Task item: Give the data again exactly as written, skipping any pictures.
= = =
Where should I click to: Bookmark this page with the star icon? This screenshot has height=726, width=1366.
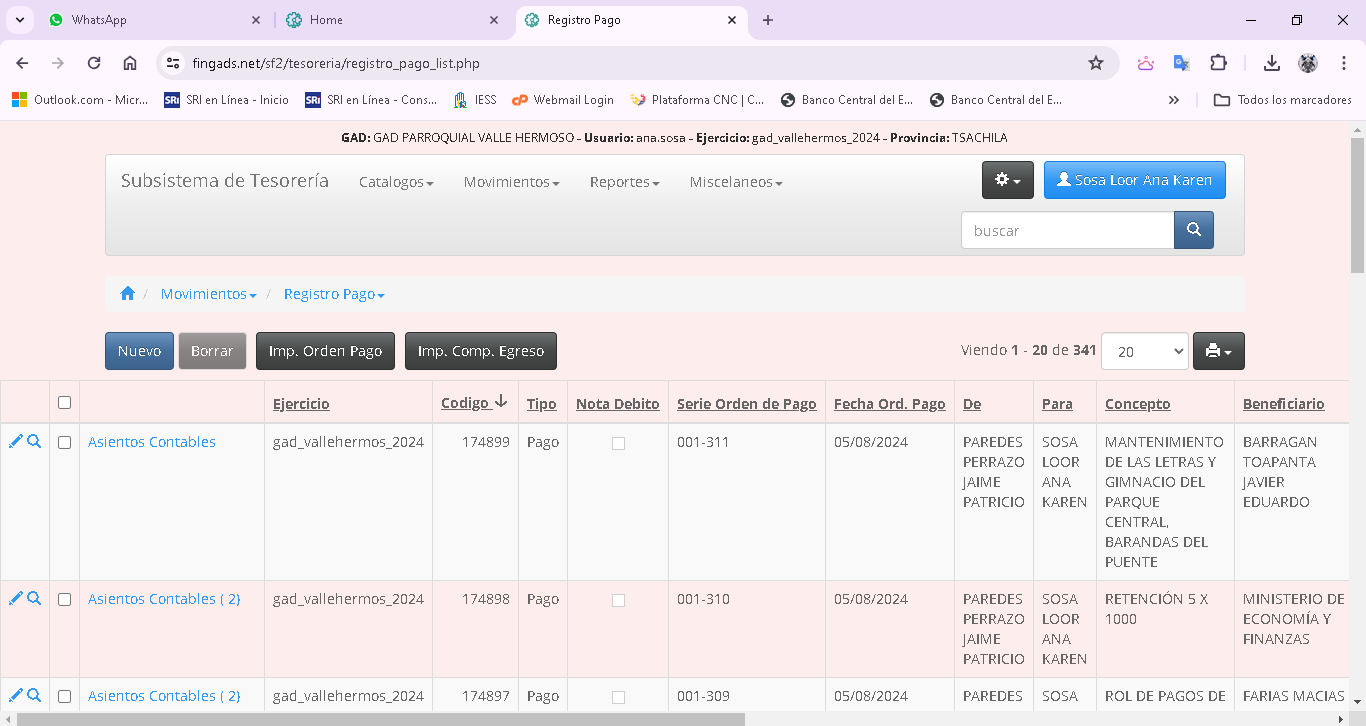point(1096,63)
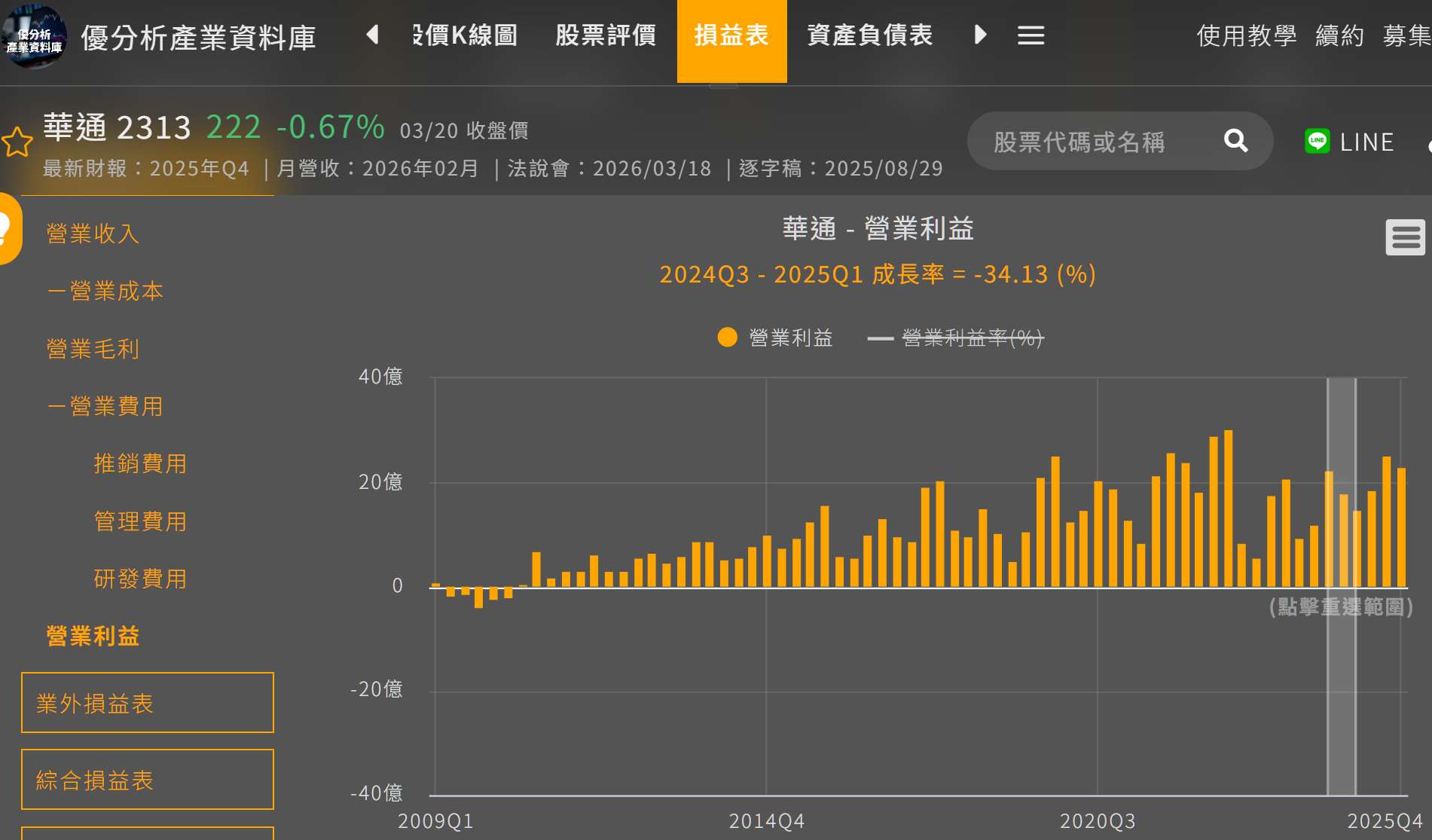Screen dimensions: 1432x840
Task: Click the 續約 link
Action: pos(1339,35)
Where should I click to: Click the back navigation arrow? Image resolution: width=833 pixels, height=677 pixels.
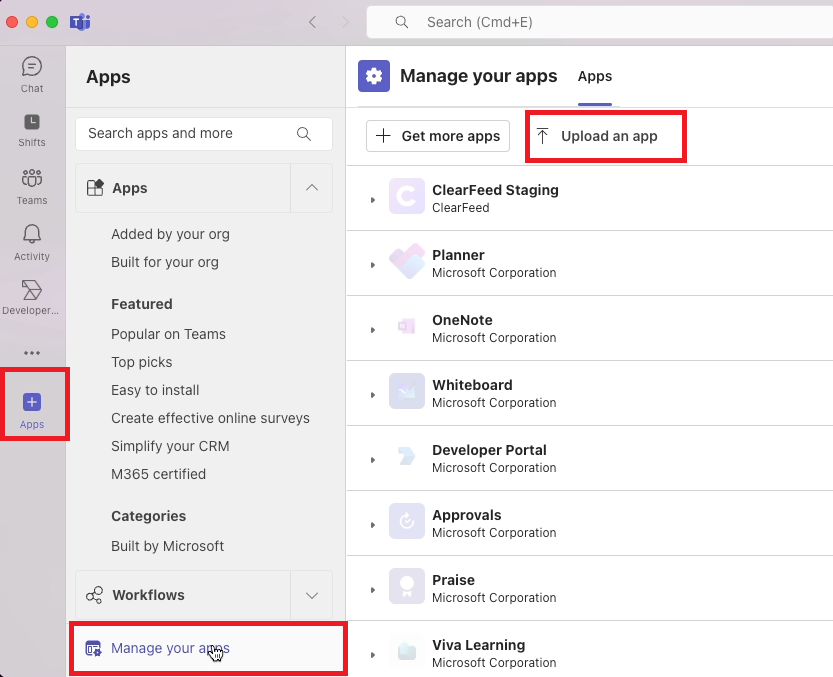tap(313, 22)
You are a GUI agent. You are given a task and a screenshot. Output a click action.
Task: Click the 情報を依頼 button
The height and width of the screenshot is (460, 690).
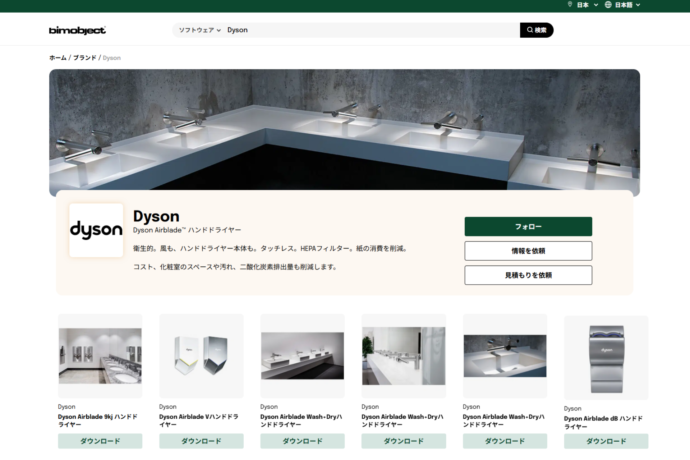pos(528,251)
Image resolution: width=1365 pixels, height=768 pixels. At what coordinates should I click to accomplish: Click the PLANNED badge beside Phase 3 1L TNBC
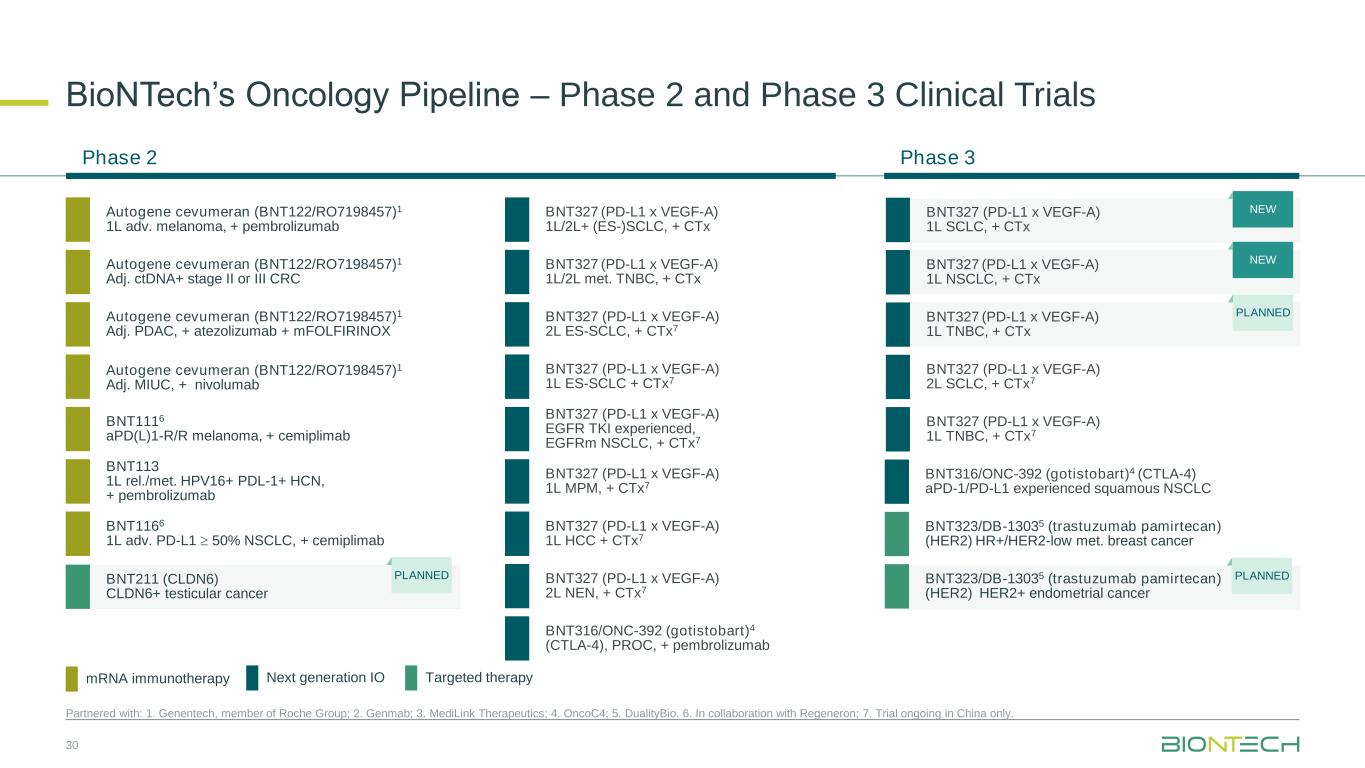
= = =
Task result:
Where should I click to: Bookmark this page with the star icon? This screenshot has height=726, width=1366.
point(1096,63)
Screen dimensions: 1432x840
Task: Click the 續約 link
Action: pos(1339,35)
Where should I click to: Click the back navigation arrow? Image resolution: width=833 pixels, height=677 pixels.
tap(313, 22)
You are a GUI agent. You are given a task and a screenshot. Output a click action.
Task: Click the 情報を依頼 button
The height and width of the screenshot is (460, 690).
pos(528,251)
Image resolution: width=1365 pixels, height=768 pixels. At what coordinates should I click to accomplish: Click the PLANNED badge beside Phase 3 1L TNBC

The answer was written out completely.